Это может показаться странным, но де Пюид был готов включить анархию в свой набор политических систем. Дело в том, что к федералистским предложениям Прудона он относился столь же критически, как и к различным этатистским вариантам республиканцев, либералов и монархистов. По его мнению, анархисты выпадали за рамки плюралистического панархистского поля, поскольку набор их политических моделей был ограничен. Анархия в его представлении предлагала такой же узкий выбор, как и монархия, и республика. В отличие от анархистов, панархисты признавали весь спектр моделей управления с целью удовлетворить существующий у политических потребителей спрос.
С точки зрения анархистов, де Пюид напрасно отождествлял правительство с государством. Он либо неправильно понял, либо ошибочно отверг анархическую идею о фундаментальном различии между этатизмом и анархией. Де Пюид поместил анархию и этатистские формы правления в единый спектр, в то время как анархистские классификации систем правления подразумевали фундаментальное разделение на монархические, республиканские и либеральные. Безусловно, это также означало, что у анархистов было меньше вариантов для выбора, чем предлагал де Пюид. Они явно не могли одобрить формы правления, узаконивающие неравномерное распределение власти, эксплуатацию и доминирование. Однако, помимо этого, основного, пункта, не существовало единого представления об анархических принципах организации общества. Анархисты расходились во мнениях о том, какого рода власть необходимо ограничивать и как реализовывать эти ограничения наиболее эффективно, чтобы защитить анархические принципы.
Некоторые анархисты утверждали, что конституционную основу анархии разработать в принципе невозможно. К их числу относился Эмиль Арман, сторонник свободной любви и пропагандист антимилитаризма. Описывая жизнь как эксперимент, он утверждал, что анархисты должны стремиться прожить ее «неизменно… вне закона, морали или обычаев». Жизнь как эксперимент «рвет все программы в клочья, попирает право собственности, выбивает окна и покидает башню из слоновой кости[13]

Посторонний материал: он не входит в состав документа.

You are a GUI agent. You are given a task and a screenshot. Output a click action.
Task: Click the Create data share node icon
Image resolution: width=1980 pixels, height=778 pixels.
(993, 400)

. Будучи скиталицей, она уходит из города Общепризнанных Фактов через ворота Страшного суда в поисках приключений за его стенами, открытая для неизвестного»252. Единственное правило, которое допускалось, — это отсутствие любых правил. На самом деле политика Армана была более многогранной. Он объединил свое восторженное представление об эксперименте с концепцией самоорганизации и ожидал от экспериментаторов спонтанных коллективных действий:«Индивидуалист знает, что отношения и соглашения между людьми должны устанавливаться в добровольном порядке; договоренности и контракты — иметь определенную цель, конкретный срок и не являться обязательными; они всегда должны предусматривать возможность расторжения; не будет существовать пункта или статьи соглашения или договора, которые не взвешиваются и не обсуждаются перед достижением согласия; односторонний договор, обязывающий кого-либо выполнить обязательство, не принятое им лично и сознательно, будет невозможен. Индивидуалист знает, что ни одно экономическое, политическое или религиозное большинство, ни одна социальная группа не сможет заставить меньшинство или одного человека против его воли подчиниться решениям или постановлениям большинства»253.
Ответ Армана говорит о глубоком и давнем предубеждении анархической мысли против конституции. Однако его неприятие планов, сформулированных другими анархистами, было обусловлено отказом признавать то, что правила, заложенные им самим в умы его «экспериментаторов», обладали конституционным статусом. Хотя анархисты в основном неохотно используют язык конституционализма для анализа своих предложений, те, кто менее щепетилен в отношении нормотворчества, утверждают, что более детальная спецификация анархических социальных отношений, возможно даже выходящая за рамки человеческого общества, одновременно и необходима, и желательна.